• _EXERCISE_
Search the data for the string "height", and report each line where it is found.

[Collected data]
╭──

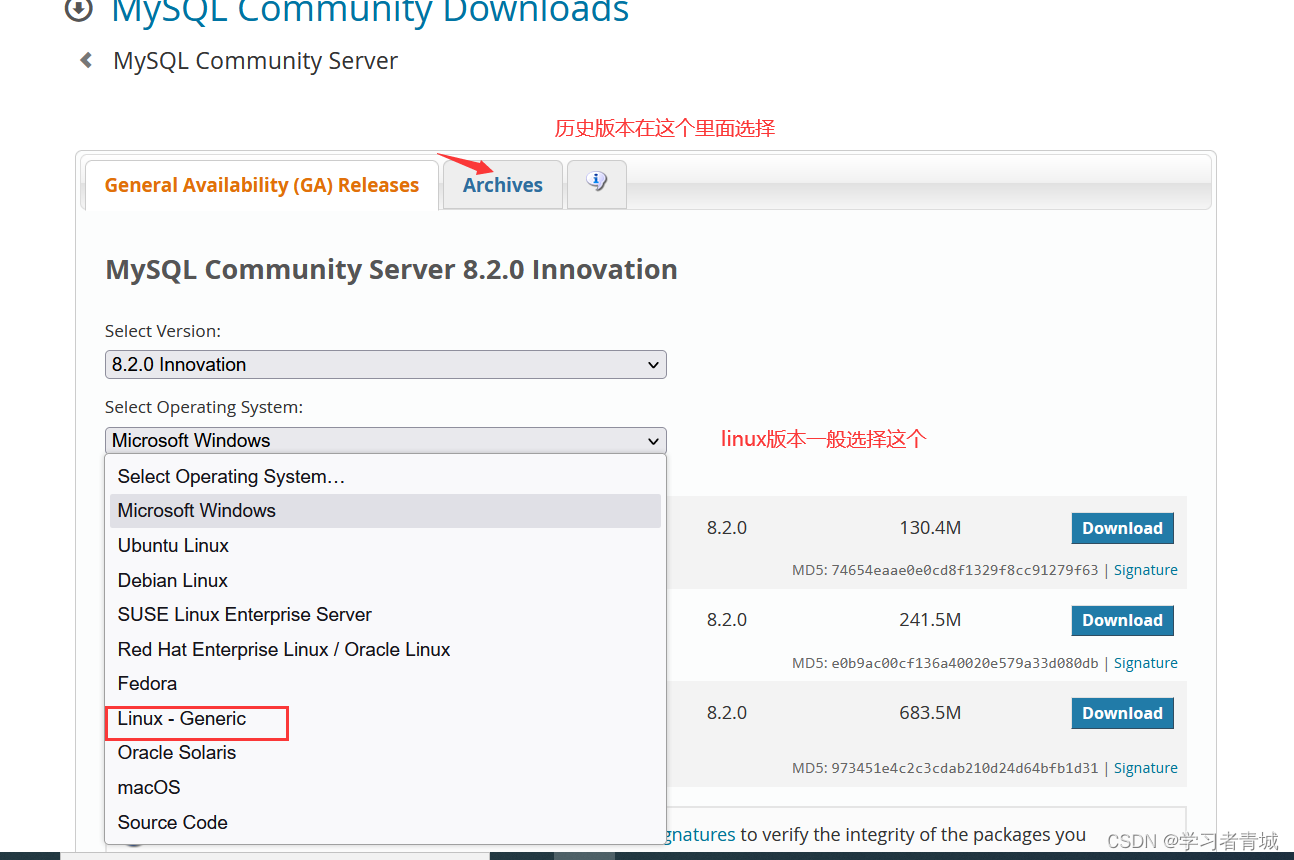Select Microsoft Windows from the dropdown list

click(196, 510)
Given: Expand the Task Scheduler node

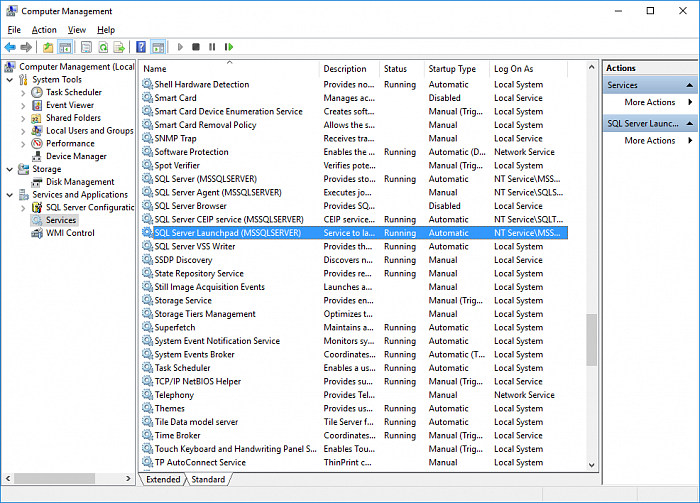Looking at the screenshot, I should (x=23, y=92).
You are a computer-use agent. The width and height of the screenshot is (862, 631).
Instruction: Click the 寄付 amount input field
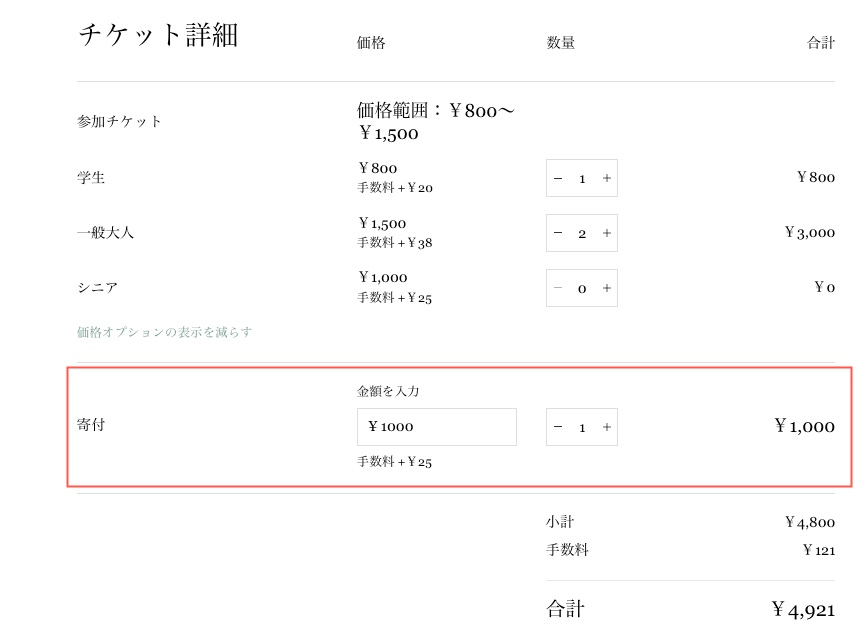coord(437,427)
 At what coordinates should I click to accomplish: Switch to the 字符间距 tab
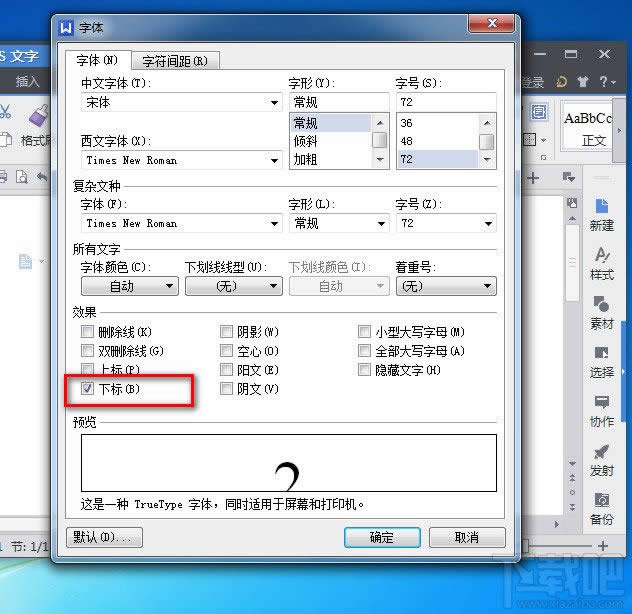pos(175,61)
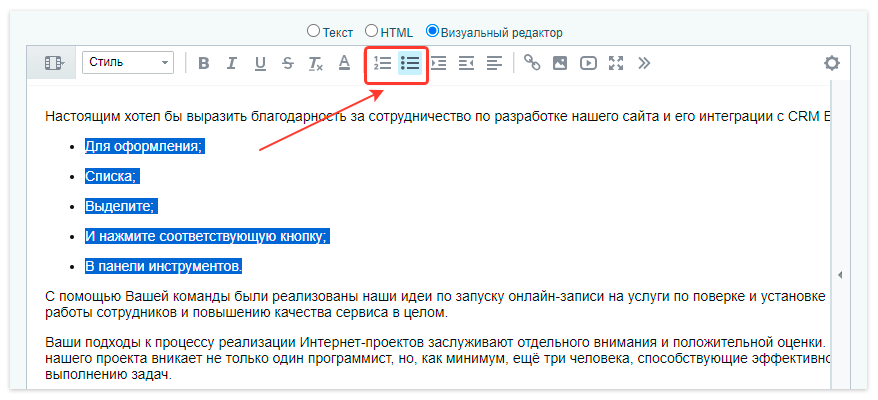The image size is (878, 400).
Task: Toggle bold formatting
Action: (x=204, y=63)
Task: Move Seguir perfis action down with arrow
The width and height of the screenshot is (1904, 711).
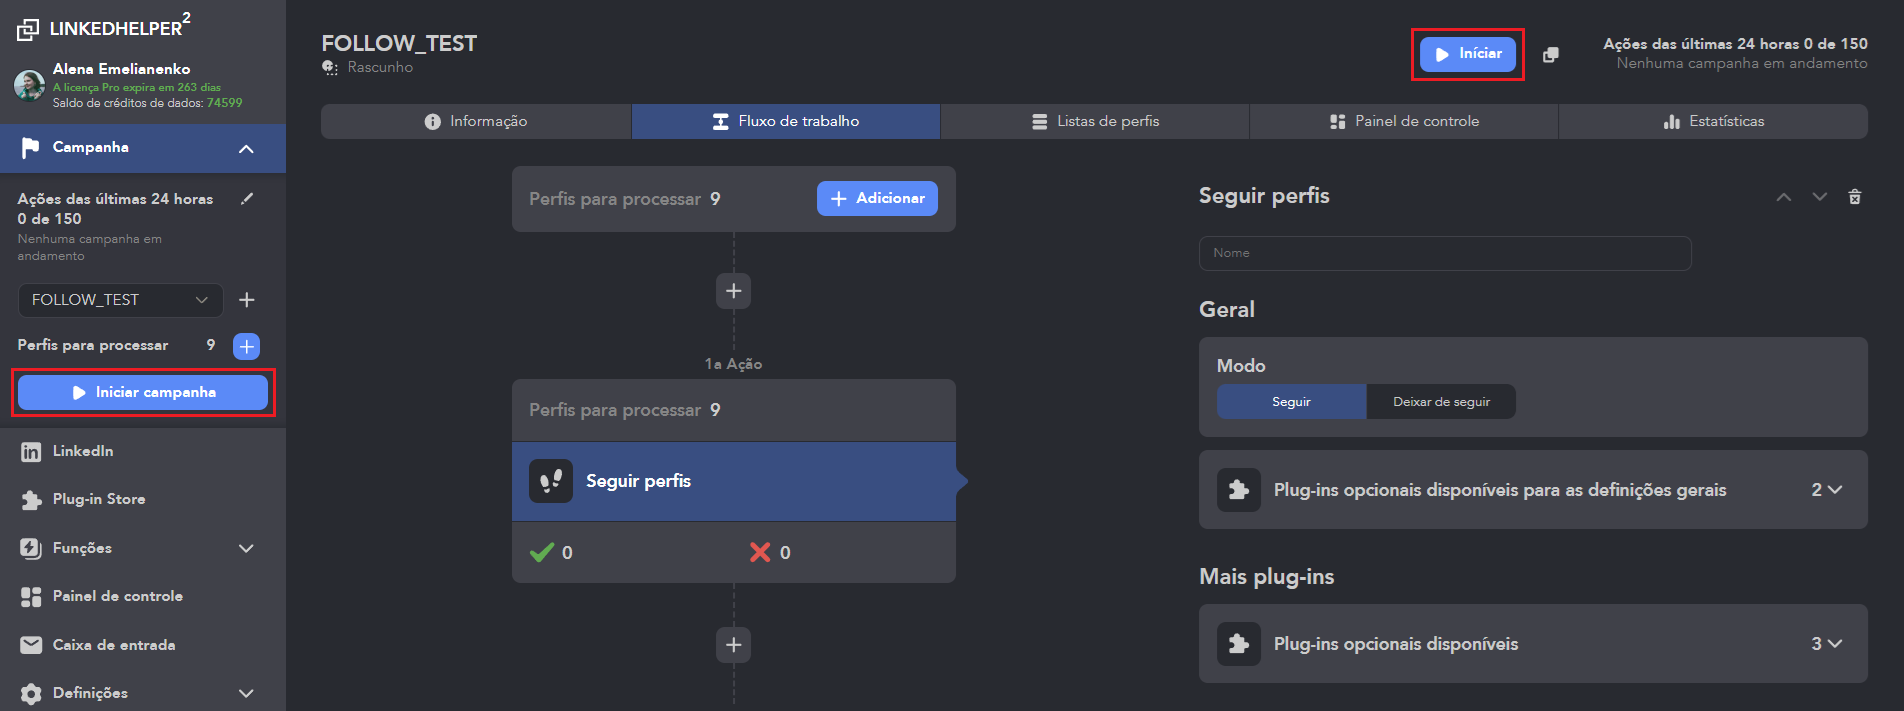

╰──

• _SOLVED PROBLEM_
You are a computer-use agent. The width and height of the screenshot is (862, 631).
The width and height of the screenshot is (1904, 711).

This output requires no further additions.